Adobe ajoute de nouvelles fonctionnalités d’IA générative à son lecteur et éditeur de PDF Acrobat Studio afin d’offrir aux utilisateurs davantage de moyens de résumer du contenu.
Les utilisateurs d’Acrobat Studio pourront générer des résumés audio et visuels de PDF sous forme de présentations et de podcasts, qui pourront être diffusés à d’autres membres de l’équipe ou au grand public. Un outil d’édition conversationnel permettra d’apporter des ajustements aux résumés.
Avec la fonctionnalité Generate Podcast, les utilisateurs peuvent fournir à l’IA audio une variété de PDF et lui demander de générer un résumé au format podcast, selon un communiqué de presse d’Adobe. Cette fonctionnalité pourrait être utile aux personnes qui n’ont pas le temps de parcourir un document entier et ont seulement besoin d’en connaître les grandes lignes lors de leurs déplacements.
Bien qu’Adobe dispose de son propre modèle d’IA audio, l’entreprise a choisi d’utiliser une combinaison de technologies de Microsoft GPT et de Google : Microsoft se charge de la transcription et Google fournit la voix.

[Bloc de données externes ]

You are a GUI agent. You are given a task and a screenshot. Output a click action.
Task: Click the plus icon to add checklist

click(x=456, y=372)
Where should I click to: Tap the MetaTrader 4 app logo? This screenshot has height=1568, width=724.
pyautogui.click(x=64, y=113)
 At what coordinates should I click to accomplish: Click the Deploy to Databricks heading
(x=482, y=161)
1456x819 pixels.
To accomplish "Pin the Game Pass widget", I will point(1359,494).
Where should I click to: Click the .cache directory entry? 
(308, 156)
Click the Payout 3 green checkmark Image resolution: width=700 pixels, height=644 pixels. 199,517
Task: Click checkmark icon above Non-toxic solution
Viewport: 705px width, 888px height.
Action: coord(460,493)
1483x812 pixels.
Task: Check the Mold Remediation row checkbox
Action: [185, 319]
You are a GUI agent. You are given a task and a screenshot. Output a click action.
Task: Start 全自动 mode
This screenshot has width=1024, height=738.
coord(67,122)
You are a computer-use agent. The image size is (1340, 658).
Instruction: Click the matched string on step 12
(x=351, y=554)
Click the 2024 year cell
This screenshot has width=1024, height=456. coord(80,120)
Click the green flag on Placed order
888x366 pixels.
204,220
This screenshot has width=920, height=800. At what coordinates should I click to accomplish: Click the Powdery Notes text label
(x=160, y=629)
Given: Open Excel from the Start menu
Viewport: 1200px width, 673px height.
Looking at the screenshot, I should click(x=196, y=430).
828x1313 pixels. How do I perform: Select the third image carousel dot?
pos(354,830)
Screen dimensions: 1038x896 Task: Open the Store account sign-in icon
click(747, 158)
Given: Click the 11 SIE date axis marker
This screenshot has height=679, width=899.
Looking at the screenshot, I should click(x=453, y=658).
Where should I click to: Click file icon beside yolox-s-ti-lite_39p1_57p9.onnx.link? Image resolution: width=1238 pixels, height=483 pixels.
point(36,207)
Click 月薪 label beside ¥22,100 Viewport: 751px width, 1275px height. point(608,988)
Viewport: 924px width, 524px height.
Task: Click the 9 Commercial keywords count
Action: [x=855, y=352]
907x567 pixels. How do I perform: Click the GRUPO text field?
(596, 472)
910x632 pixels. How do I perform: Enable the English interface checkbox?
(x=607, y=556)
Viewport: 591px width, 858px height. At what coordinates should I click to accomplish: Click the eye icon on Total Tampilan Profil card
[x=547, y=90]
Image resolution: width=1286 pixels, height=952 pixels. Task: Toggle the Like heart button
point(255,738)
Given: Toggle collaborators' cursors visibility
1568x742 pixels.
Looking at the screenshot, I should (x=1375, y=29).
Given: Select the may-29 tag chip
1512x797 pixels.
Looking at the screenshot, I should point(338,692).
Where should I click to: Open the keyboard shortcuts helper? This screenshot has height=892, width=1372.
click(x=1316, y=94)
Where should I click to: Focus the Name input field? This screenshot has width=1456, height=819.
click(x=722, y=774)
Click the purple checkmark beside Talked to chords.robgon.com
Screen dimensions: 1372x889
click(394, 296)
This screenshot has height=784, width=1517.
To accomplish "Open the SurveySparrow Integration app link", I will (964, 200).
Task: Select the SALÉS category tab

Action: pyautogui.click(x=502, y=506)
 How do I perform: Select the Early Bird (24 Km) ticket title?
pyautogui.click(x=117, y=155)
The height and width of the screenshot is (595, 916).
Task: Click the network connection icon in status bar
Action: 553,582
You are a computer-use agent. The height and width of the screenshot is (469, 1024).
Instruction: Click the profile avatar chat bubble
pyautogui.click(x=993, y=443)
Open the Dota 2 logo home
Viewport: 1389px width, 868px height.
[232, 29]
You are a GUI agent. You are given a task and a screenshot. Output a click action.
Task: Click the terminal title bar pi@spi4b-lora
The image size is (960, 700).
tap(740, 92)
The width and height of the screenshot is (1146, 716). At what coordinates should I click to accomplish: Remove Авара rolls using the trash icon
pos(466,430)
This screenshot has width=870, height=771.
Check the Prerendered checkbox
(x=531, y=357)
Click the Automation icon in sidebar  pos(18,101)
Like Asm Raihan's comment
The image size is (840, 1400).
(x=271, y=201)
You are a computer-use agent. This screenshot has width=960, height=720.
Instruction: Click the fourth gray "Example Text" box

Adobe pourrait adopter son propre modèle à terme, mais n’a manifestement pas jugé celui-ci prêt au lancement.
Pour les présentations, les utilisateurs d’Acrobat Studio peuvent demander à l’IA conversationnelle de créer un support de présentation qui extrait les informations clés du PDF. L’IA s’appuiera sur Adobe Express, l’outil de création de contenu de l’entreprise, qui permet de créer des vidéos, des visuels et de petites pages web.
Il s’agit de la dernière mise à jour en date, riche en fonctionnalités d’IA, à rejoindre Acrobat Studio, Adobe ayant précédemment ajouté une fonctionnalité appelée PDF Spaces, qui permet à des agents d’IA d’analyser des documents, d’en extraire les informations clés, d’expliquer le jargon et d’organiser les notes. Cette nouvelle fonctionnalité s’inscrit dans le prolongement de cette approche en ajoutant une nouvelle couche de formats de résumé à exporter.
Adobe intègre massivement l’IA à son portefeuille d’applications
Adobe a subi les pressions de ChatGPT et d’autres services d’IA, ainsi que de ses propres actionnaires, pour intégrer l’IA à son portefeuille d’applications. Les artistes visuels sont considérés comme faisant partie des professions les plus menacées par l’IA, étant donné que n’importe qui peut désormais demander des images, des visuels et des vidéos et obtenir l’exécution de cette requête en moins d’une minute.
Dans cette optique, Adobe a intégré son modèle d’IA Firefly à plusieurs de ses programmes les plus populaires, notamment Photoshop, Illustrator et InDesign. L’entreprise a également lancé Express AI Assistant, qui permet aux utilisateurs de créer des images, de modifier des documents et d’affiner le contenu avec l’aide de l’outil. Elle a également lancé Firefly Foundry, qui permet aux développeurs de s’appuyer sur son modèle d’IA générative.
L’entreprise a également connecté ses applications à des services d’IA générative populaires, l’intégration la plus connue étant celle avec ChatGPT d’OpenAI. Les utilisateurs peuvent accéder à Photoshop, Adobe Express et Acrobat dans ChatGPT, le modèle d’OpenAI agissant comme un agent au sein de ces applications et y effectuant des modifications.
L’intégration de l’IA ne fait pas l’unanimité
Tout le monde n’est pas favorable à l’intégration de l’IA par Adobe dans son portefeuille d’applications, ni à la manière dont le modèle Firefly de l’entreprise ingère et réutilise des données protégées par le droit d’auteur.
Plusieurs utilisateurs d’Adobe ont vivement critiqué l’entreprise pour les modifications apportées à ses conditions générales, laissant entendre qu’elle utilisera les créations réalisées dans Photoshop, Illustrator et d’autres applications pour entraîner les prochaines versions de son modèle d’IA.
Le mois dernier, Adobe a été poursuivi en justice par l’autrice Elizabeth Lyon, qui affirme que l’entreprise a utilisé sans autorisation ni rémunération ses guides pédagogiques expliquant comment entraîner des LLM.